Developing and Coping with Trauma
Life is pretty much predictable and you usually have a sense that you are in control. Sometimes life is exciting, and you feel on top of the world as adrenaline courses through your veins. But sometimes there are challenges and stress that also release adrenaline into your bloodstream and get your body ready to take the necessary actions to meet those challenges. Both of these situations are normal and help us to build character and resiliency.
But what if something shocking happens? What if you experience an accident or see a killing? What if you are robbed or see a loved one hurt? Although events such as these are rare, they do happen. And the results are the same for everyone. Whether you’re in combat, or are a policeman, fireman, or EMT, or just a civilian leading a normal life–you are now a victim.
Violence and aggression have a lasting impact on you, whether you realize it or not. While normal challenges and stresses raise the sympathetic nervous system to a certain level that prepares the body to take action, once the stress is handled, the body goes back to a resting state. Soon, you forget about what happened. But when something shocking happens, the nervous system stays activated and always on alert, telling the body it needs to take action.
And a part of you never forgets. Months after the shocking event, the memory remains fresh in your mind. So does the fear, the tension, and the feelings of shock and powerlessness. This sense of powerlessness continues to grow.
Then you may start having nightmares or start thinking about what the other victims felt. While watching TV, you may suddenly have a flashback of the event if you see something similar. Then the images, the smells, and the sounds come rushing back along with the tension and fear. You become more alert, more on guard. Soon, any loud noise or someone moving quickly past you pulls the incident back into your awareness.

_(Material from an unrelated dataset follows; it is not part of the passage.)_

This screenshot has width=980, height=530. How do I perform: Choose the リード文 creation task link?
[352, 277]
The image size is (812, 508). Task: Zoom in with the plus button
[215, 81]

So how do you deal with all this? You don’t talk about it and try to avoid the painful thoughts and memories by either forgetting about the event or by pretending it just didn’t happen. You go about life as if everything is okay. This coping strategy may help for a while but not long. Something always comes along that activates the old feelings and thoughts.

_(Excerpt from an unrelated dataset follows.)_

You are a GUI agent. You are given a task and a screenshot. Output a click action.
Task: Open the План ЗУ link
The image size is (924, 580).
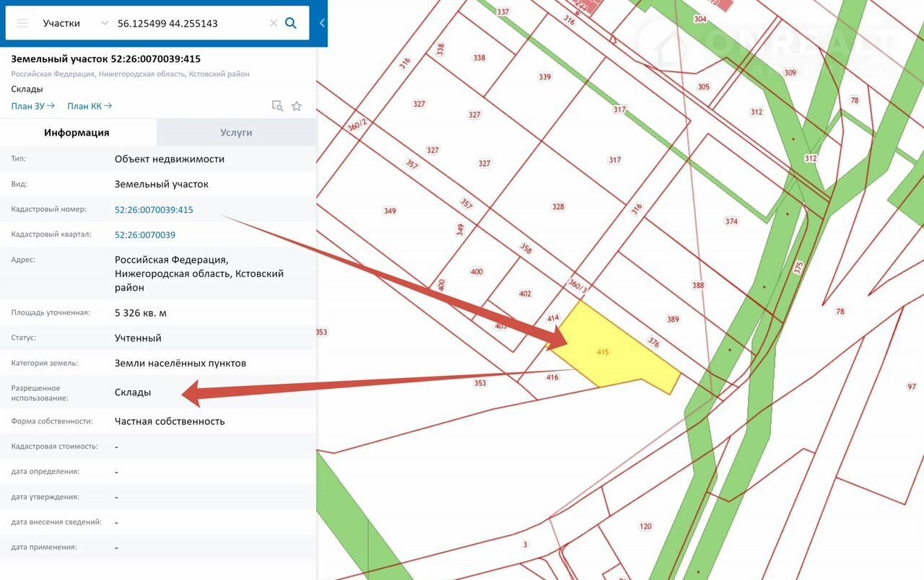33,106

This denial strategy also leaves you constantly on alert and tensed, ready to defend yourself from what happened in the past. Soon, you start to feel tired most of the time, forgetful, unable to focus or concentrate, and irritable. Or it may leave you numb with little feelings or emotions, isolated from friends and family, unable to react to situations, and feeling sad or shameful.
But without the denial strategy, you will relive the events over and over again. And this leads to muscle tension, nightmares, panic attacks, anger and rage, and emotional outbursts–all related to the original event.
Both of these ways of coping can also cause muscle pain, lack of sexual desire, fear, amnesia, headaches, ongoing digestive problems, and feelings of guilt. If you have several of these symptoms ongoing over time, it indicates that you have probably developed PTSD–Post Traumatic Stress Disorder.
You usually won’t feel all of these symptoms at once. They vary in severity and frequency as the different symptoms popcorn around your body. Sometimes, these symptoms arise months or years after the event. When that happens, you won’t link the cause of the symptoms to the trauma event. You think something else is wrong and seek help for the symptoms but not the cause.
The tendency amongst combat vets, policemen, firemen, and EMT’s is to feel a little ashamed of these feelings and reactions. So they try to handle them by themselves. But all of these feelings come from a normal reaction to an extraordinary event, a shocking event. They come from the body’s response to what happened, not from a character flaw.
Coping does not work. Although the feelings and symptoms may recede for a time, they will come back with a vengeance. They do not get better with time. They either destroy lives, families, and relationships or squash our passions and joy of living.
So if coping doesn’t work, what will? Talking with others, with people who care for you or have been through the same thing, goes a long way in helping you heal. These can be people you love, a counselor, or a support group. But this can be difficult, since social isolation is one of the symptoms of trauma.
A somatic-based treatment is the best way to deal with traumas. This type of treatment deals with the physical and neurological components of trauma and PTSD and can help you move forward in your life. Of those types of treatments, Somatic Experiencing is a particularly effective. Gentle and compassionate, it doesn’t take you back into your trauma to relive it like so many therapies do.